2.7 Loop pipework
The steam chests are connected to the turbine through loop pipes. On present machines these are arranged to be relatively short, in order to reduce the quantity of entrained steam between the governing valves and the turbine when the valves are shut.
On earlier (500 MW) machines, where the chests are firmly anchored to the supporting steelwork or the concrete foundations, the loop pipes are long and flexible in order to allow the turbine and the pipes to expand freely without undue forces/moments on the turbine cylinder.
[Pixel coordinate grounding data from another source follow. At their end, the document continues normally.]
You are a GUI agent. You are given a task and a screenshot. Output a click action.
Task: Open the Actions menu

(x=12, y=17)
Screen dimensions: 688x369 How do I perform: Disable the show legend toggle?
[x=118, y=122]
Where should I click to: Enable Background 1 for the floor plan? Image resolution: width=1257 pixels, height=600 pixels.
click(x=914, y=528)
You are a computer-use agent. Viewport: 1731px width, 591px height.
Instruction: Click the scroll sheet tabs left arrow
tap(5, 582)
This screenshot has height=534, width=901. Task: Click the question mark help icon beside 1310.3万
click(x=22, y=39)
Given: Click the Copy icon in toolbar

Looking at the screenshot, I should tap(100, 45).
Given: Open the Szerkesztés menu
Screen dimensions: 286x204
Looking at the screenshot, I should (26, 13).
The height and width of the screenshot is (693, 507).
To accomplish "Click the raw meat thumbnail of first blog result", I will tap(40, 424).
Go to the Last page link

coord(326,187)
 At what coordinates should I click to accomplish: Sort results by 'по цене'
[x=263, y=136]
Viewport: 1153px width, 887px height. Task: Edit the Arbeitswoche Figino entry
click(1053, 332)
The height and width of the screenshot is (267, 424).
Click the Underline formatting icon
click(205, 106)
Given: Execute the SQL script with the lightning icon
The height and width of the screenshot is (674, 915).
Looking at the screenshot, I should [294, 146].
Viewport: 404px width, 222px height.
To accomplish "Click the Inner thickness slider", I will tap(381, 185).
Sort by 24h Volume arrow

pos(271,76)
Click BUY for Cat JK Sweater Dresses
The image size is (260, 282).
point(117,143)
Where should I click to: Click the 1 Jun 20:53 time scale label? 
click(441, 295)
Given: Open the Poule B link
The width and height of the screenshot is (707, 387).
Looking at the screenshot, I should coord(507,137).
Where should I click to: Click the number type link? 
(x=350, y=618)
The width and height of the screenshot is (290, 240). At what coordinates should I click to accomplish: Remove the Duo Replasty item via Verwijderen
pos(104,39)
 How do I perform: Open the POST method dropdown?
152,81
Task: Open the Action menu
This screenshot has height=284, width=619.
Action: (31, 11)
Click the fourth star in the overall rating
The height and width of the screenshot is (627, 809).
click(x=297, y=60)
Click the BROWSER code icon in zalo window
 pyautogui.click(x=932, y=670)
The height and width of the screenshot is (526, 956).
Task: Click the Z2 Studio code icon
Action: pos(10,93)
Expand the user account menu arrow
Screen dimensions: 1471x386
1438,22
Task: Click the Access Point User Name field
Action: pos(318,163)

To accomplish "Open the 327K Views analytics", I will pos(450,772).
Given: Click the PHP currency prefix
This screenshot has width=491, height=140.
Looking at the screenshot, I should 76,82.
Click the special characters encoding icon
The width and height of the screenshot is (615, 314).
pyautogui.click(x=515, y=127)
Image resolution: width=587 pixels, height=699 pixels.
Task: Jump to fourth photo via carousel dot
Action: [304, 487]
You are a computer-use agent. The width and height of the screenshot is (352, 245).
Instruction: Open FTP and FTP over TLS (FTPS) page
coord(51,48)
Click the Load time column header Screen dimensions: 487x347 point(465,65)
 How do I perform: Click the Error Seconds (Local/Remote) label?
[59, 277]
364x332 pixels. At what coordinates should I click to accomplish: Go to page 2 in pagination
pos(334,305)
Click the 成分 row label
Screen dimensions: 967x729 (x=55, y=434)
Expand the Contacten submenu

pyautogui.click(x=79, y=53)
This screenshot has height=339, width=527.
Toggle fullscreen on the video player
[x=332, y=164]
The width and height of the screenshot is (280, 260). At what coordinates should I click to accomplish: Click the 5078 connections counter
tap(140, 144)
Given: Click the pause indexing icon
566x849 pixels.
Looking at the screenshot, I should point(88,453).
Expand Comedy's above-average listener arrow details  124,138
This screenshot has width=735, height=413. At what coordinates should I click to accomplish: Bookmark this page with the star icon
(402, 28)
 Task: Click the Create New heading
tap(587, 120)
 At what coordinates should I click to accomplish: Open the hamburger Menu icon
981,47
All loop pipe joints with the steam chests are welded, as are all other loop pipe joints, except where dismantling flanges (see below) are provided. The loop pipes enter the cylinders, preferably radially, at the top and bottom of the cylinders. On many current machines, the loop pipes from each side combine to form one inlet into each half of the cylinder by means of a tee-piece connection. The loop pipes into the top half cylinder are provided with dismantling flanges for maintenance purposes, used when the cylinder is opened up. These flanges have a gasket-type joint that has a design life of 30 000 h between replacements. It is important that adequate provision for drainage of the loop pipes is made, to ensure that there is no risk of water entering the turbine during start-up. Where the pipes or the tee-pieces enter the double-shell cylinder, provision is made on the pipe connecting to the cylinder for a thermal sleeve which secures the pipe to the outer cylinder. The loop pipe passes to the inner cylinder and the expansion between the pipe and cylinder is allowed for by a sliding joint on the outside of the pipe, using either stacked continuous rings or split piston rings. A more detailed description of this type of joint is given in Chapter 1, Section 3.